In optimization problems, one places great emphasizes the properties of the constraint set
$$\min_{x \in \mathcal{C}} f(x)$$
For instance, when $\mathcal{C}$ is compact, we have the existence of an optimizer by Weierstrass, whereas when $\mathcal{C}$ is open or closed, we do not. Many algorithms such as gradient descent or other methods have properties depending on whether certain properties of $f$ are satisfied. Some functions such as $e^{-x}$ are not strongly convex, but it is locally strongly convex.

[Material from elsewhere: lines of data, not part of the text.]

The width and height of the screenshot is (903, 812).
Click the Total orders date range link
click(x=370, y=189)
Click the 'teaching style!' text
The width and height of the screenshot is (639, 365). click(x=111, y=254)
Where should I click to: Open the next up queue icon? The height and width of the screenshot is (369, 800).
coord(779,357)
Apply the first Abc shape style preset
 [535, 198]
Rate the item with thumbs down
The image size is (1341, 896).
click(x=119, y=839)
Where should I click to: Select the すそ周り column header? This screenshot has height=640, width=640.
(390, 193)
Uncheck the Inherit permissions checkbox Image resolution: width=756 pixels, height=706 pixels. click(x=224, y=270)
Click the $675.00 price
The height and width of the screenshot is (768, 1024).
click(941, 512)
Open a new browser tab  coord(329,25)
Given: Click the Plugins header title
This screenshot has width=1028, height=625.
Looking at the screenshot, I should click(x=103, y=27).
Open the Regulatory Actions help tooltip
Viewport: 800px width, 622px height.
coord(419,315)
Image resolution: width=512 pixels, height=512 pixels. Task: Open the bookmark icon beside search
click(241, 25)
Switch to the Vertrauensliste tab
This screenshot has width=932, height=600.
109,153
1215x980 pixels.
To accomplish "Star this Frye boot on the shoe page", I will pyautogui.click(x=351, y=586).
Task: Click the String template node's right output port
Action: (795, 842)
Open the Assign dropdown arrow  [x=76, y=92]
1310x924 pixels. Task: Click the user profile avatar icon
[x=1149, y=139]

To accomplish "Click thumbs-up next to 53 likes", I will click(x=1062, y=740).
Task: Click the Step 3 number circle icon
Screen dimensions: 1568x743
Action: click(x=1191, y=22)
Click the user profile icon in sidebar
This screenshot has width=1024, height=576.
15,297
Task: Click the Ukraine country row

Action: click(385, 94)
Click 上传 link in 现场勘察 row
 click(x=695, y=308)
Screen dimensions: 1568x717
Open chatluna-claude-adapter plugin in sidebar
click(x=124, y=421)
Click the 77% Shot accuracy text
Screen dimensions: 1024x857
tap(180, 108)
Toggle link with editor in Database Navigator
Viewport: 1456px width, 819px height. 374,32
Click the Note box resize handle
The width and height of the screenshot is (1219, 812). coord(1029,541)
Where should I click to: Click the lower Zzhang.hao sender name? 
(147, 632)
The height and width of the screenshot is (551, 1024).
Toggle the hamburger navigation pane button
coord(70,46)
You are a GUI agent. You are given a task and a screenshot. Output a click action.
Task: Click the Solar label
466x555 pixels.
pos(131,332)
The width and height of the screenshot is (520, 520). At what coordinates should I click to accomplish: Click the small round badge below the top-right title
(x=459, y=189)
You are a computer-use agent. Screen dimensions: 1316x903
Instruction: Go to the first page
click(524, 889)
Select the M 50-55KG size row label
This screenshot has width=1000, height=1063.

But in practice, we have a limitation on the largest number that can be represented in a computer. For instance, in C++, the largest number is unsigned integer is $18446744073709551616$. Hence every minimization problem solved in C++ is a constrained minimization problem over the compact set $$[-18446744073709551616, 18446744073709551616]^n$$
Ok, of course this is not the largest number that can be represented in a computer. It is a very large number $M$. The implications include all strictly convex functions are always locally strongly convex over a compact set $[-M, M]^n$, and every optimization problem are solved on this compact set as well.
My point is that we have a non-trivial loss of generality when solving problems on paper vs in a computer due to finite representation of numbers. Does it mean that the distinction between closed/open/compact, etc. are invalidated in practical algorithm design?
Yes, assumptions matter a lot. We need to know that any solution resulting from a floating-point algorithm must also solve the problem on the underlying space (e.g. $\mathbb{R}$). In a sense, the fact that the floating point numbers are compact may imply that some poorly-written optimization algorithms may terminate when they shouldn't. For instance, a minimization algorithm may tell you that the minimizer of $e^{-x}$ is $M$ (the number you've written above). However, the minimizer of this function does not exist! These sort of problems can arise when we do not check assumptions.
The consequences can be catastrophic when we don't check the mathematical assumptions. In this article, not checking assumptions yielded a loss of $700 million dollars and 3 years of work.